The Italian Job (2003) 7/10
Charlie Croker (Mark Wahlberg) pulls off a gold heist in Italy with the help of his mentor, John Bridger (Donald Sutherland). But one of the crew is a traitor who murders Bridger, leaves the rest for dead, and keeps the gold for himself. A year later, Charlie gets the gang back together, and persuades Bridger's daughter (Charlize Theron) to help them rob the gold back.

Mark Wahlberg is no Michael Caine. Let's just accept that and move on. This movie corrects a lot of the flaws of the original: The murder at the beginning is integral and motivating instead of an aside. The revenge plot is more engaging than economics. The characters are in general more likable. The only woman is there for something other than sex.

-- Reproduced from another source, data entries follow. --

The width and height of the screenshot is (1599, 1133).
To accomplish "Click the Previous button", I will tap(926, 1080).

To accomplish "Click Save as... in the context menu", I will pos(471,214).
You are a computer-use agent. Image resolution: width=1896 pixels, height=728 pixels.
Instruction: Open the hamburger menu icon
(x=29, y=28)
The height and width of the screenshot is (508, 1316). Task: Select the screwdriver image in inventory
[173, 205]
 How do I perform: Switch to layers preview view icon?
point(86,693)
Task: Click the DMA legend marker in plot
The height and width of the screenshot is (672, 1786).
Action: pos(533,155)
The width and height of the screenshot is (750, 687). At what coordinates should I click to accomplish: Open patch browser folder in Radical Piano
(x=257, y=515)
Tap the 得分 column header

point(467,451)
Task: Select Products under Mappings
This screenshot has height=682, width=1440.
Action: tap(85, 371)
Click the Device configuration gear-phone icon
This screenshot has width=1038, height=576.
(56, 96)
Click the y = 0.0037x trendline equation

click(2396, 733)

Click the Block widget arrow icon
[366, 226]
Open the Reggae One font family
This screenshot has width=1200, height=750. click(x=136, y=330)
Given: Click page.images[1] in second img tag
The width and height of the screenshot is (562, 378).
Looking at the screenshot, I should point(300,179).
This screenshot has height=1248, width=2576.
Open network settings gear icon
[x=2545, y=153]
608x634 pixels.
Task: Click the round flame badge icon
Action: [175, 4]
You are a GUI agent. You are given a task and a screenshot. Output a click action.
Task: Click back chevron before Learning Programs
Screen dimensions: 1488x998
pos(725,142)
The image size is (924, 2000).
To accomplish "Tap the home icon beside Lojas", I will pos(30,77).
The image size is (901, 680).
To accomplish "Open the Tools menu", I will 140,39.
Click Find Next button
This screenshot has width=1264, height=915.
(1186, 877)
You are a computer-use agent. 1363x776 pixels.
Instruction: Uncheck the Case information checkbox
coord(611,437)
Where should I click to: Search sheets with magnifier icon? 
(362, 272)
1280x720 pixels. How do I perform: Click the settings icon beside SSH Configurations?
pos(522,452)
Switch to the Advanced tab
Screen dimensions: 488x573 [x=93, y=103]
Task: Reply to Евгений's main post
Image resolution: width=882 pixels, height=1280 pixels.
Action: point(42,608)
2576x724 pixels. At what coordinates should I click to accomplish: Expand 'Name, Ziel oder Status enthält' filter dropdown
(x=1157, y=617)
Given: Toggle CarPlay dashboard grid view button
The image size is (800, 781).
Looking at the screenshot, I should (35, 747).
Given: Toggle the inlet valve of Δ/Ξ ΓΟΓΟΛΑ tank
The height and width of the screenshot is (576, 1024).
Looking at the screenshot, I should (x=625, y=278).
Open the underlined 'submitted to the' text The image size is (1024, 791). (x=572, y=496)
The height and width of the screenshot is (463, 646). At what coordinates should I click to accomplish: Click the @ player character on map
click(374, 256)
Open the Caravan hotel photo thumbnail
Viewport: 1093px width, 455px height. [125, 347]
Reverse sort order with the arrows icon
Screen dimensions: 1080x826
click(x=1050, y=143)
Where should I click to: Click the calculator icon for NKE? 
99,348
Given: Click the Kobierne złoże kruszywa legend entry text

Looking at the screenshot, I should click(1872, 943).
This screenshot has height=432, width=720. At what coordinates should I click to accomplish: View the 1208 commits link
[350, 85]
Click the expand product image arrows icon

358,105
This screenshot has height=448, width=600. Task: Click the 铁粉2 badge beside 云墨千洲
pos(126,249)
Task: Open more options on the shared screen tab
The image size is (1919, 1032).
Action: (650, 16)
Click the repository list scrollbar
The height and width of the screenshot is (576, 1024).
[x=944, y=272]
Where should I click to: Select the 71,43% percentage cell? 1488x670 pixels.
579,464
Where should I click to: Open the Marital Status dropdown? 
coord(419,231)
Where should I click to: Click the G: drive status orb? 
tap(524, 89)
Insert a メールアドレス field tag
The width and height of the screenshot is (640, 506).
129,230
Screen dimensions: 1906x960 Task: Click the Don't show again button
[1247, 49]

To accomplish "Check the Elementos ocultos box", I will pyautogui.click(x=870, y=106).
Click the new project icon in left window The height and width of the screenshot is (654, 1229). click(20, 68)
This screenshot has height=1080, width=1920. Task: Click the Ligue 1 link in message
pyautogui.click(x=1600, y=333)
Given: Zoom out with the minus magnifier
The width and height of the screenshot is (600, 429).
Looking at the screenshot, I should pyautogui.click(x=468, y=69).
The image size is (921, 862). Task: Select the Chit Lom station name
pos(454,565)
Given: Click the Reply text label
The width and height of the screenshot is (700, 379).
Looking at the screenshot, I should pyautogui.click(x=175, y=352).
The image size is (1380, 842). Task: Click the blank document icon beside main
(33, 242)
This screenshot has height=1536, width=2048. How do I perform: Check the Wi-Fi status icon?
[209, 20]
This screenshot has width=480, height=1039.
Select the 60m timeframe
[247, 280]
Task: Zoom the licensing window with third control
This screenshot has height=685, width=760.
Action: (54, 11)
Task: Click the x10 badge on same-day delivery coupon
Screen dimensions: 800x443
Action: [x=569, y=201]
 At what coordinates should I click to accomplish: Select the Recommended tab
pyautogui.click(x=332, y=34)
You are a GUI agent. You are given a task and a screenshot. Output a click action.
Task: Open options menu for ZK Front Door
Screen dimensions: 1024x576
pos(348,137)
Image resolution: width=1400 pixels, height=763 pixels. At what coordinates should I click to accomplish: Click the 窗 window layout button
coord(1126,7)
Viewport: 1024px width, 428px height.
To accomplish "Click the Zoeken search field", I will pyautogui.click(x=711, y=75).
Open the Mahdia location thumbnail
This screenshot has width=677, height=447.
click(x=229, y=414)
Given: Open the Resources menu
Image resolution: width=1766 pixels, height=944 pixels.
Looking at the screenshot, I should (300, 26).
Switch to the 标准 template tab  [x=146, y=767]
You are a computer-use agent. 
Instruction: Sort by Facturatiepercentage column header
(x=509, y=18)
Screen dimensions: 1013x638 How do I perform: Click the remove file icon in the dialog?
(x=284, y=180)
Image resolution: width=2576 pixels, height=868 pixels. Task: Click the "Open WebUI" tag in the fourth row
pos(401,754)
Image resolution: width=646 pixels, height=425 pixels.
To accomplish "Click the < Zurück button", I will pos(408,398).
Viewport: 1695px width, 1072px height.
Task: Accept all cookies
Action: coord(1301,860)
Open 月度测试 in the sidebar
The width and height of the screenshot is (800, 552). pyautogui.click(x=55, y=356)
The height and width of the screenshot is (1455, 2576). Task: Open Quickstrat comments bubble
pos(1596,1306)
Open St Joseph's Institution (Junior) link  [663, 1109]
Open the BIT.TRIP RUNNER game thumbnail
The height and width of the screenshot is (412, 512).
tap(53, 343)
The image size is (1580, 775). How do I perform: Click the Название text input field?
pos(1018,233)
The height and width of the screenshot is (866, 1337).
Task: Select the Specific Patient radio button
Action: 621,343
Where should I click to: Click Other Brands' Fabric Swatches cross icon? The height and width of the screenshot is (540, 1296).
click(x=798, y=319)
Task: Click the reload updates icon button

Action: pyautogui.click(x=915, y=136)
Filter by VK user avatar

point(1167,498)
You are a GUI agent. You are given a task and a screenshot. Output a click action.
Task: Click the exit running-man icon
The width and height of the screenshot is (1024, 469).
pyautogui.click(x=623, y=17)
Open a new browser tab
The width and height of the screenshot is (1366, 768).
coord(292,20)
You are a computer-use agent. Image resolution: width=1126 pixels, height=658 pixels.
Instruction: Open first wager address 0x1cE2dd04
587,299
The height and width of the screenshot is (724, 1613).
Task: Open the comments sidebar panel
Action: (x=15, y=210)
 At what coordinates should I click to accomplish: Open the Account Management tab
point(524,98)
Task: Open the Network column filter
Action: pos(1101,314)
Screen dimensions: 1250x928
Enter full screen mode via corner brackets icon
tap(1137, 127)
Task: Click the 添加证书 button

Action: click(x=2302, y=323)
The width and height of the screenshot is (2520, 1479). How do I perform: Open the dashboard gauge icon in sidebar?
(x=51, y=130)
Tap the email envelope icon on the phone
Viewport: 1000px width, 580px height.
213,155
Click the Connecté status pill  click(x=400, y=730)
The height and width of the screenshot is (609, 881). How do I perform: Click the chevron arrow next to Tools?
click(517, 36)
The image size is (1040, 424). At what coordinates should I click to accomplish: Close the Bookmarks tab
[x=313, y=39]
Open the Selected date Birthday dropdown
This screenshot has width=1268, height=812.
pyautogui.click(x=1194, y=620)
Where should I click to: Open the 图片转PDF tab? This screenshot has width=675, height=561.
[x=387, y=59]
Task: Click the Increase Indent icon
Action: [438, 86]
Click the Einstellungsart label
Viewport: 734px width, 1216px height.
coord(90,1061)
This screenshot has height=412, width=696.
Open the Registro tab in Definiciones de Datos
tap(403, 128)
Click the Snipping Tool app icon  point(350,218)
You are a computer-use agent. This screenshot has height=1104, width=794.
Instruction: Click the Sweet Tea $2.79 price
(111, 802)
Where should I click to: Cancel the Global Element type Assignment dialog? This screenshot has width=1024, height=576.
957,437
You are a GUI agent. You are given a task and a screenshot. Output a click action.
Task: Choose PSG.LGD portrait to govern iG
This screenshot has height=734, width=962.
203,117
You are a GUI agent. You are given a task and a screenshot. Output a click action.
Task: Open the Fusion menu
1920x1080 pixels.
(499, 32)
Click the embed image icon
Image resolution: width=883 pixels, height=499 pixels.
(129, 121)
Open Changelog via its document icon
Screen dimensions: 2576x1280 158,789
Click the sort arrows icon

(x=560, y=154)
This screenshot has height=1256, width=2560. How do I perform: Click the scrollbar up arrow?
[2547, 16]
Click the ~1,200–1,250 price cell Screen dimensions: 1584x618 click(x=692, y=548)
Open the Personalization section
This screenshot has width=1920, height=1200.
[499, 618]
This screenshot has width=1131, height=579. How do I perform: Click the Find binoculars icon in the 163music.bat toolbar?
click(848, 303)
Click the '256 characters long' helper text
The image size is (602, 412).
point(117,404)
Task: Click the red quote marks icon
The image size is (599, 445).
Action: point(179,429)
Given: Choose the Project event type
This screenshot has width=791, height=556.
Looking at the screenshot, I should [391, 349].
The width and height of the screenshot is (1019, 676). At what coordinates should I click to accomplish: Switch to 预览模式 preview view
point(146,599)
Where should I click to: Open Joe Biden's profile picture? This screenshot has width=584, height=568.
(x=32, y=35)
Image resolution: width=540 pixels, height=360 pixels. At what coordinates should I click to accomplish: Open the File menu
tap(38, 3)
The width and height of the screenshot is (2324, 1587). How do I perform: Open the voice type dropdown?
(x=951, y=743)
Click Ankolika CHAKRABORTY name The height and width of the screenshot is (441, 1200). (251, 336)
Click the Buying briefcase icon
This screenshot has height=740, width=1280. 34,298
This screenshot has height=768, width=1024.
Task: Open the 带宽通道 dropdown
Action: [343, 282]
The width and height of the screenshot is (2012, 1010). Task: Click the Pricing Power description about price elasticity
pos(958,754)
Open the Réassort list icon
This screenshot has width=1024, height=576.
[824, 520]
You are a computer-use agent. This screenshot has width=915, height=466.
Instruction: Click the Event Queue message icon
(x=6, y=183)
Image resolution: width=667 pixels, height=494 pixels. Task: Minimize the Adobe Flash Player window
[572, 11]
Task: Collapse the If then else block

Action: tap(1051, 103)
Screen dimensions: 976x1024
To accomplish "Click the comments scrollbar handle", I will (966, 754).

There's a good sense of humor here. Jason Statham and Seth Green are definitely fun, although the whole thing doesn't have that sense of play that the original had.

Still, it works better, it's a smart heist (two, actually) without too many stupidities, and it's entertaining from beginning to end. I ended up surprised at several points, not sure how things would play out. Which is so important in a heist film. I also really enjoyed that the get-things-by-being-sexy character was male—Handsome Rob, played by Statham. Usually when there's a token woman in the gang she's the designated seducer, but Theron is cool and collected as Stella Bridger, an expert in safes and locks who normally stays on the right side of the law.

The budding romance fumbled towards by Whalberg and Theron is a waste of time, but very little time is spent on it, so that's okay.